By Geoffrey Smith
Investing.com -- The blocking of the Suez Canal last week threw up some big numbers, although perhaps none bigger than the number of Internet memes it generated.
Suez carries about 12% of global trade, including 1 million barrels of oil and refined product a day, and about 8% of the world’s trade in liquefied natural gas. Over 19,000 ships sailed through it in 2019, carrying 1.25 billion tons of cargo.
Lloyds List, the specialist shipping insurance publication, estimated that some $9.6 billion of goods passes through the canal each day. Multiply that by the (effectively) seven days during which passage was interrupted and you get some $70 billion worth of trade immediately affected.
And yet, the world’s consumers are unlikely to notice much was wrong. That running machine may take another week to arrive, that next fill-up at the gas station may cost a little more (especially in Europe), but most of the goods in transit will keep most of their value for that extra week, and the losses, such as they are, will be spread thinly around a global market that is much, much bigger than the numbers seized on by delighted hacks and editors.
“Coping mechanisms are in place,” said analysts at Euler Hermes, a trade insurance specialist arm of Allianz, in a blog post at the end of last week. They estimated that a week of closure would shave no more than 0.4% off this year’s world trade growth.
The real trouble with the Suez incident, they argued, is that it is “the straw that breaks the camel’s back”, coming on top of myriad other strains generated by the pandemic. Average input prices in the Eurozone rose at the sharpest rate for a decade in March, according to IHS Markit. Supplier delivery times lengthened to the greatest extent in Markit’s 23-year survey history. In the U.S., likewise, the Institute of Supply Management’s prices paid sub-index hit a 13-year high in March.
Those dry statistics have now been made flesh in an image that is concrete and immediately understandable to every person alive. The fear is that such disruptions, combined with the ultra-loose monetary policies of global central banks, will combine to start a damaging inflationary spiral.
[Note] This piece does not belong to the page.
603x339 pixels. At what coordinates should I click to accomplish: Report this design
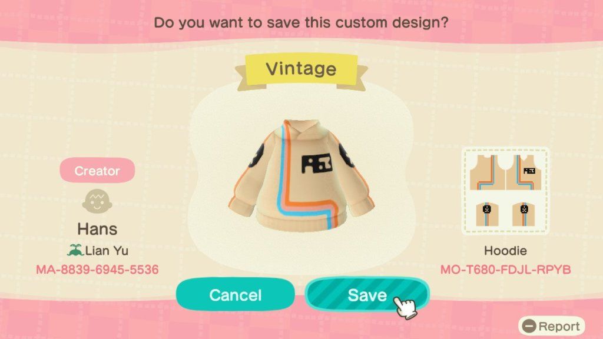point(551,326)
Such fears may be overdone, but the image of that impotent backhoe scraping away the dirt from the ship towering over it will inform future political debate over the merits of ‘reshoring’ production after three decades of relocating it to China. It makes legislation sponsoring local production – whether semiconductors in the U.S., or vaccine ingredients in Europe – more likely to pass wherever it is proposed.
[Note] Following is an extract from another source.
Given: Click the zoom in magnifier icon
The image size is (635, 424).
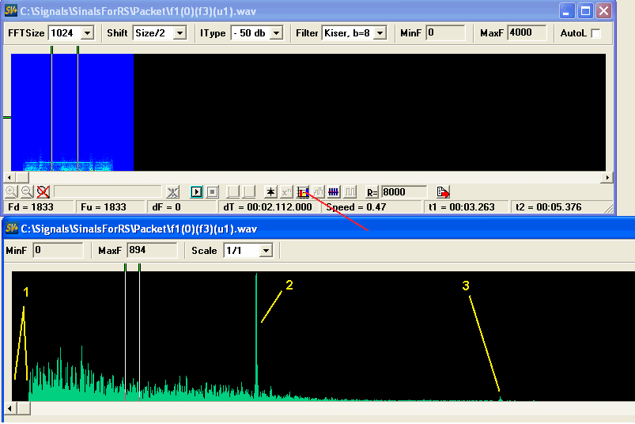Looking at the screenshot, I should pyautogui.click(x=11, y=191).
Trade economists, who prize the general above the specific, will see this as a bad thing. They argue that such localization is inefficient. Companies will need higher levels of working capital to sustain them, reducing their profitability. That’s bad for stock prices, and bad for bonds too, in so far as companies will do their best to push out higher input costs onto consumers.
Opponents of globalization, mainly in the rich world, will say the gains from such efficiencies aren’t worth defending anyway. They haven’t benefited enough people, and the losses will be felt only by the 1% creaming off the super-profits of modern technology, they argue.
A quick check of everything around you in your home should tell you that the latter, at least, are wrong. How much more would you have had to pay for all those goods if they had been made in Germany, Britain or the U.S.? And yet the trade economists are also guilty of overlooking the failure of western governments to comfort and retrain those dislocated by decades of offshoring, as electoral trends over the last 10 years have shown.
It may still be impossible to turn a 400-meter ship around in a trench only 300 meters wide. But the juggernaut of global trade, while unwieldy, is another thing entirely.